Desconfío, desde hace algunos años, de las distinciones que se hacen entre lo que llaman “arte” y otras cosas que no lo son. Desconfío, sin más, del concepto de arte. No creo, por ejemplo, que existan buenas razones para realizar una dicotomía clara y distinta entre el arte y el entretenimiento. Tampoco tengo nada claro que el concepto de arte tenga alguna pertinencia epistémica, ontológica o fenomenológica.
Dejando de lado los terminajos: no me queda claro que el concepto de arte nos haga entender o comprender mejor una obra, que de razón de qué es aquello que es, ni siquiera que explique nuestra experiencia ante ella.

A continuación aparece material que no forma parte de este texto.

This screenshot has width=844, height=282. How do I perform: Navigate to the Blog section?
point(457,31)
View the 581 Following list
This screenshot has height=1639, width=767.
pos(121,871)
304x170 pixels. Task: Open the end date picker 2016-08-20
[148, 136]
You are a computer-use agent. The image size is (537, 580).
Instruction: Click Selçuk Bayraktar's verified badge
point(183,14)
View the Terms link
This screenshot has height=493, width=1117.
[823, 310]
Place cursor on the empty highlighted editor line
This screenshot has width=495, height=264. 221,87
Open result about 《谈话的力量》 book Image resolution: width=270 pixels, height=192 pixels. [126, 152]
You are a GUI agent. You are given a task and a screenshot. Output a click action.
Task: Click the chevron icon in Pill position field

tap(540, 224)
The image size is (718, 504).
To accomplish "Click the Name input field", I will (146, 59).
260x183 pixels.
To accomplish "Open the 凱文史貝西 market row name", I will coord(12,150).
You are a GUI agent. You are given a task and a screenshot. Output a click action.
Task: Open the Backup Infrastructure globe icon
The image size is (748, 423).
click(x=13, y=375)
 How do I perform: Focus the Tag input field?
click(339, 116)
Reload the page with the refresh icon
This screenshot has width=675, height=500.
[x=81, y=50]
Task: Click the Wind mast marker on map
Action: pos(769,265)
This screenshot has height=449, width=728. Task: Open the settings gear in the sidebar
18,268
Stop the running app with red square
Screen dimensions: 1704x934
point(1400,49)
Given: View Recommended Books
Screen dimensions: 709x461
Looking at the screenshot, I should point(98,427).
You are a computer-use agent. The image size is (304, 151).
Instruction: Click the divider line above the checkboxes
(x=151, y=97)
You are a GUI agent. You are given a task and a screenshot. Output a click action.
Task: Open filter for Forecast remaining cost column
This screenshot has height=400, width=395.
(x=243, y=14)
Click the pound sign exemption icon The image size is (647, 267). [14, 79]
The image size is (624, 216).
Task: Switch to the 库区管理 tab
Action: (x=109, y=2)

El concepto de arte, sospecho, sólo tiene pertinencia sociológica y económica. Explica por qué se toman las decisiones que algunas personas toman frente a otras y sobre ciertas cosas. Explica, en pocas palabras, algunas conductas extravagantes: por qué -como en el simpático y perturbador drama de Yazmina Reza- alguien colgaría un lienzo en blanco en su sala y dilapidaría sus ahorros adquiriéndolo.
Desde mi punto de vista -aclaro, el punto de vista del filósofo analítico y naturalista- casi todo lo que tiene que decirse sobre el arte ya lo hizo George Dickie en The Art Circle: una descripción minuciosa del mundillo al que pertenecen el curador, el crítico, el artista, el museo… Ese pequeño círculo existe, requiere explicación, pero no creo que sea lo que nos intrigue cuando solemos preguntarnos por el arte y su naturaleza. Mi última sospecha es que nuestras inquietudes no se pueden colmar con las respuestas de Dickie porque hemos planteado mal las preguntas.
Lo que nos intriga no es un concepto simplón -repito, de corte más sociológico y económico- sino nuestra experiencia, ésa que pocas veces sentimos, pero nunca olvidamos, ante ciertas obras. El concepto pertinente -es mi hipótesis- no es el de arte, sino el de emoción estética.
Se ha investigado y escrito muchísimo en las últimas décadas sobre las emociones. Nuestra mayor comprensión biológica y neurológica del ser humano y otros animales no humanos nos deja hoy en día un panorama mucho más fino y claro sobre esas cosas que tanto nos importan.
Sabemos que las emociones han evolucionado y cumplen un papel vital en nuestra existencia. Sabemos que tienen una función pragmática. No obstante, en algunas ocasiones no sabemos bien por qué nos emocionamos ante cosas inexistentes, o nos emocionamos sin una función obvia en nuestra cotidianidad. Nos emocionamos en el cine, cuando leemos un libro, cuando contemplamos una escultura o un cuadro, cuando escuchamos una canción. No sólo sentimos miedo frente a una amenaza real en nuestra vida, también lo sentimos cuando leemos a Poe o Shirley Jackson. La explicación sigue siendo evolutiva, pero surgen nuevas preguntas: ¿por qué nos place aquello que nos emociona sin esta función obvia y cotidiana?, ¿por qué consumimos estos artefactos que buscan emocionarnos? Artefactos que nos infunden alegría, miedo, inquietud, asco o repulsión, ira, tristeza…, pueblan ya nuestro mundo como viejos y respetables inquilinos.
Temo que la respuesta a estas nuevas inquietudes requiere mucho mayor claridad sobre la distinción entre emociones y emociones propiamente estéticas, así como sobre la naturaleza particular de cada uno de estos artefactos y los trucos que utilizan para generar emociones en nosotros. También se requiere mayor claridad sobre los premios evolutivos que recibimos al emocionarnos frente a ciertos artefactos.
La conclusión a la que quería llegar ya se asoma: haríamos bien en dejar de pensar tanto en el arte, ese concepto vago o relativamente simplón, y concentrarnos en el estudio de los artefactos estéticos y las emociones que producen en nosotros.